O mercado de low-code para ferramentas internas está aquecido

A Superblocks compete diretamente com nomes como Retool, Airplane (adquirida pela Airtable) e até plataformas mais generalistas como Lovable. Cada uma dessas soluções promete acelerar a criação de software interno, mas com abordagens diferentes.

O mercado global de low-code deve ultrapassar US$ 45 bilhões até 2025, segundo projeções de analistas. Empresas de todos os tamanhos buscam reduzir backlog de desenvolvimento e capacitar times não-técnicos a resolver problemas sem depender exclusivamente de engenheiros.

Plataformas como Make e Vercel também surfam essa onda, cada uma com foco específico, automação de workflows e deploy de aplicações frontend, respectivamente. A entrada da AWS nesse jogo valida ainda mais a categoria.

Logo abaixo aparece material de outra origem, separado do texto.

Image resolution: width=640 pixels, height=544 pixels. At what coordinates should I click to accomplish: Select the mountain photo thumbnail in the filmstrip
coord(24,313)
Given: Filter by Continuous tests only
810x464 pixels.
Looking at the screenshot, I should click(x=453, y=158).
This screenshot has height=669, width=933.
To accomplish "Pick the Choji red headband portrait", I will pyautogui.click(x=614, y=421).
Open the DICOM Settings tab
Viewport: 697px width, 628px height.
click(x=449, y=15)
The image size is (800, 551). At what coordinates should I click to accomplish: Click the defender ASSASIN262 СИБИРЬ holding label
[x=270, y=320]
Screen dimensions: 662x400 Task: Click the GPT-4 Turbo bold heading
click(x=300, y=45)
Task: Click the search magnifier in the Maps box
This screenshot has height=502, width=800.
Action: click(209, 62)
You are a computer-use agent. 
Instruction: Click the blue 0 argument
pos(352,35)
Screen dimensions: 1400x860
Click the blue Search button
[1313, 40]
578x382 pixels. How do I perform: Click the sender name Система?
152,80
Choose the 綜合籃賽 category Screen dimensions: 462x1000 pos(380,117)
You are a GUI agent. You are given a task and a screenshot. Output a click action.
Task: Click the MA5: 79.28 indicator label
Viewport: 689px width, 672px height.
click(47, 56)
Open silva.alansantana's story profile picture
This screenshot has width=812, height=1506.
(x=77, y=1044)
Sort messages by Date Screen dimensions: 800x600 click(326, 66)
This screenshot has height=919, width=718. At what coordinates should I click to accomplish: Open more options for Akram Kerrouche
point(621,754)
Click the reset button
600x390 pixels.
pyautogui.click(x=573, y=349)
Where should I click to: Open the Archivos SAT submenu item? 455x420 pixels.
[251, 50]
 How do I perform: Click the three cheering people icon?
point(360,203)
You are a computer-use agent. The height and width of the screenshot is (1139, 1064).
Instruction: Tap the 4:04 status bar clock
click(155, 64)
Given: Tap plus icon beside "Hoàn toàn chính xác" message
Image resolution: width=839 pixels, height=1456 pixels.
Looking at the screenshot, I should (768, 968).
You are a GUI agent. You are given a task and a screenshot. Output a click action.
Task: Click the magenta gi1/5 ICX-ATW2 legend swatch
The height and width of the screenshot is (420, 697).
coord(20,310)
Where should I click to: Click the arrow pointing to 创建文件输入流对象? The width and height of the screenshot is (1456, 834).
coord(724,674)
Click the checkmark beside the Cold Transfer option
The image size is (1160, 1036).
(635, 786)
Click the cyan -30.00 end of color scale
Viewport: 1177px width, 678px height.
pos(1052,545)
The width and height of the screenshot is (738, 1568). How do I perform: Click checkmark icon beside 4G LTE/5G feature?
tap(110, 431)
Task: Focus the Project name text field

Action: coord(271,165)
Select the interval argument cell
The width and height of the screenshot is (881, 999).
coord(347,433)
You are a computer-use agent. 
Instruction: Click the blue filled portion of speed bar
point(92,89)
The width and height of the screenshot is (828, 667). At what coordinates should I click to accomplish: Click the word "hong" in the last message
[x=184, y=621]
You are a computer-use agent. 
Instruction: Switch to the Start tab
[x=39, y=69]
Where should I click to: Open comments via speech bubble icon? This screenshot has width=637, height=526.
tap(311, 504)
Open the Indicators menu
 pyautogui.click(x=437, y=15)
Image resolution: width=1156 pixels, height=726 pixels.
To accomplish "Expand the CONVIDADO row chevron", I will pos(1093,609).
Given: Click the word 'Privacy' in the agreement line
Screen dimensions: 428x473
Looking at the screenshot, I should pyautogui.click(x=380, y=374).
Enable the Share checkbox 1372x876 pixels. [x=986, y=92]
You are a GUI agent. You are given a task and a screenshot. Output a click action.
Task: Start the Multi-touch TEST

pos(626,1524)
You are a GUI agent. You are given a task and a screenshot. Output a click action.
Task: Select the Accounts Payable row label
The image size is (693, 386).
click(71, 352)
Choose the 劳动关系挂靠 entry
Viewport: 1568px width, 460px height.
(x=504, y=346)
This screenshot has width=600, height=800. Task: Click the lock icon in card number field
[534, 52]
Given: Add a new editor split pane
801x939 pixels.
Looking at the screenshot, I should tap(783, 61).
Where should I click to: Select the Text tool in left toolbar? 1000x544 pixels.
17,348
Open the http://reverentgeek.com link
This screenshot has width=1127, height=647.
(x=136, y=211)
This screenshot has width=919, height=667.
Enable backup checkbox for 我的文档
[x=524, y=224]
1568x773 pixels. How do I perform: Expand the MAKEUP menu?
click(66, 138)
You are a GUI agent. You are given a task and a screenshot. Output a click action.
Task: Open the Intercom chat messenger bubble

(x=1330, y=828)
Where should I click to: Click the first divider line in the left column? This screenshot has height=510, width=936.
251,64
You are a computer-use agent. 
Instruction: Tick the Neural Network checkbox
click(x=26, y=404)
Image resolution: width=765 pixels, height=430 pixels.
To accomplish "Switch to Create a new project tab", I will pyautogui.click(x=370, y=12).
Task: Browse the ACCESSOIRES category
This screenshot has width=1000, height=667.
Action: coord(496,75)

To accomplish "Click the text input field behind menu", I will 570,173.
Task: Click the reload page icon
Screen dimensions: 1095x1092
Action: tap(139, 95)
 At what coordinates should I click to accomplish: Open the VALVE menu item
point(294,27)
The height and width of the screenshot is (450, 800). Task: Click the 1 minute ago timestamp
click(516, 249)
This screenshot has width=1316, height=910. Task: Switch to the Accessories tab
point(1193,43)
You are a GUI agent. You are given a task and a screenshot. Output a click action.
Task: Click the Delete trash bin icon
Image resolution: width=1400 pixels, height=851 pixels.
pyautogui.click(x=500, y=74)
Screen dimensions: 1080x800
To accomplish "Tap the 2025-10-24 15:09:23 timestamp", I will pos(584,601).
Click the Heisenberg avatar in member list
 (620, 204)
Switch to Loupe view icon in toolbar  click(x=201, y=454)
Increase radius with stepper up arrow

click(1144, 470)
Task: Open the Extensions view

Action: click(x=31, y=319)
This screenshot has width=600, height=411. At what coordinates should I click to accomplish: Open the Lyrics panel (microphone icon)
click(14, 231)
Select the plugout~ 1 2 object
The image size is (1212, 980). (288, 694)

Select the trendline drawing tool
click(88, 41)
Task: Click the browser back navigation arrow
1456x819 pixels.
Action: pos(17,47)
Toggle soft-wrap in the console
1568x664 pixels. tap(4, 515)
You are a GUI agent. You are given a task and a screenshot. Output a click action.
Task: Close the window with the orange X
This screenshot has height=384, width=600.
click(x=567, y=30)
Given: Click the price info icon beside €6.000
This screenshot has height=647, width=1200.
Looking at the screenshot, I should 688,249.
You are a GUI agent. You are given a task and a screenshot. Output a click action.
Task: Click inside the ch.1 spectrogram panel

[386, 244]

O que esse investimento significa para desenvolvedores e empresas

Para você que desenvolve produtos digitais ou gerencia times de tecnologia, a mensagem é clara: ferramentas low-code não são mais nicho. Quando a AWS decide investir e integrar uma plataforma dessas ao seu ecossistema, fica evidente que o modelo de desenvolvimento tradicional coexistirá com soluções híbridas.

Empresas que adotam low-code para ferramentas internas liberam desenvolvedores para focar em funcionalidades core do produto. Ao mesmo tempo, equipes de operações e produto ganham autonomia para criar soluções sem abrir tickets para engenharia.

A parceria entre AWS e Superblocks também pode acelerar a adoção de padrões de integração e segurança, já que a gigante de cloud tende a exigir compliance rigoroso de seus parceiros estratégicos. Para quem usa AWS e busca agilidade, vale acompanhar como essa relação evolui nos próximos meses. Segundo reportagem publicada por TechCrunch.